Bottom Line: Romania announces that construction will begin soon on a natural gas pipeline to neighboring Moldova, in a project that will underbid Gazprom prices and challenge Russia’s control in Moldova and with respect to the frozen conflict over Transnistria.
Analysis: On 17 July, Romanian President Traian Basescu visited Moldova, promising that construction on the natural gas pipeline connecting the two countries would begin on 27 August. The pipeline will have a capacity of 1.5 billion cubic meters per year. For Moldova, it would be a major energy coup, even though it’s just a small pipeline. Moldova consumes about 3-3.5 bcm of gas per year overall. But Transnistria, which accounts for only about 20% of Moldova’s total territory, uses a disproportionate amount of this gas—between 2 and 2.5 bcm per year. That means that the 80% of the territory controlled by the Moldovan capital Chisinau uses only one-third of the gas piped in from Gazprom.

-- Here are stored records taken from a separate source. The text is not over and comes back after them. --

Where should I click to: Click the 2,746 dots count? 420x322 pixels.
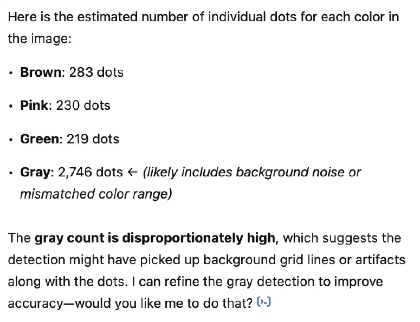click(x=91, y=172)
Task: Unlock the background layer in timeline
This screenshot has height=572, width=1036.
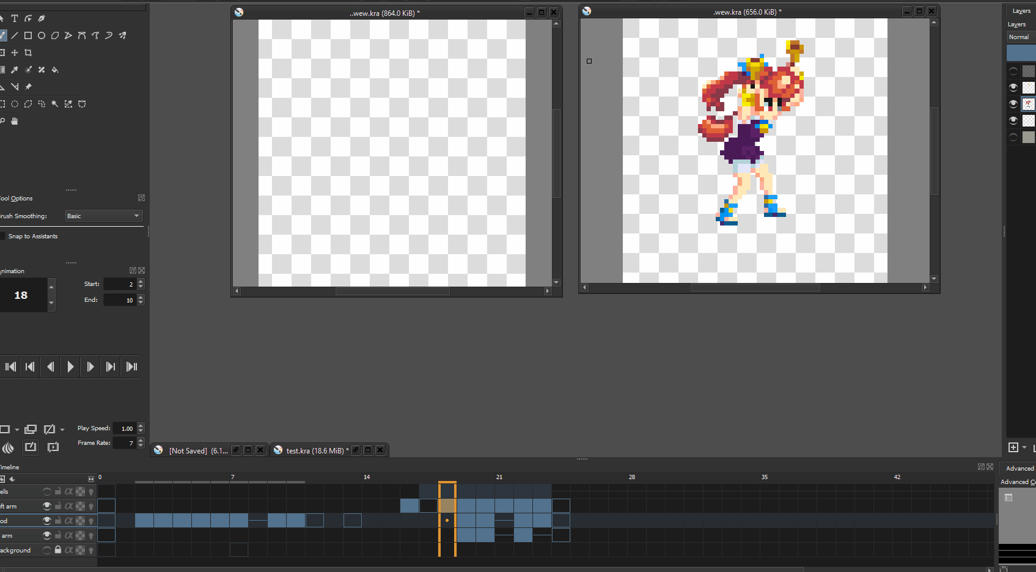Action: (58, 550)
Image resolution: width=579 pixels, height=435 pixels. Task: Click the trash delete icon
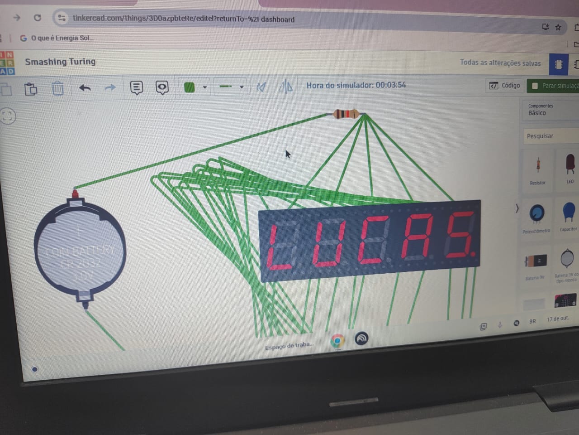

Recommendation: Look for a proxy response here from Gazprom, which will do whatever it can to make this project disappear. The most likely way for this to go down is for Russia to use Transnistria to disrupt this project without leaving an official trace of its involvement. So this pipeline is a double-edged sword for Moldova (for Chisinau): Simultaneously, it can remove Russia’s power over the country, and its energy monopoly, but it could also start a new phase in the conflict over Transnistria. Gazprom usually wins these battles, so watch what happens in Transnistria carefully, where the authorities are likely to physically disrupt supplies if the new pipeline actually gets off the ground. If they do, it will be on orders from Moscow, to which it owes about $4 billion in debt (all to Gazprom).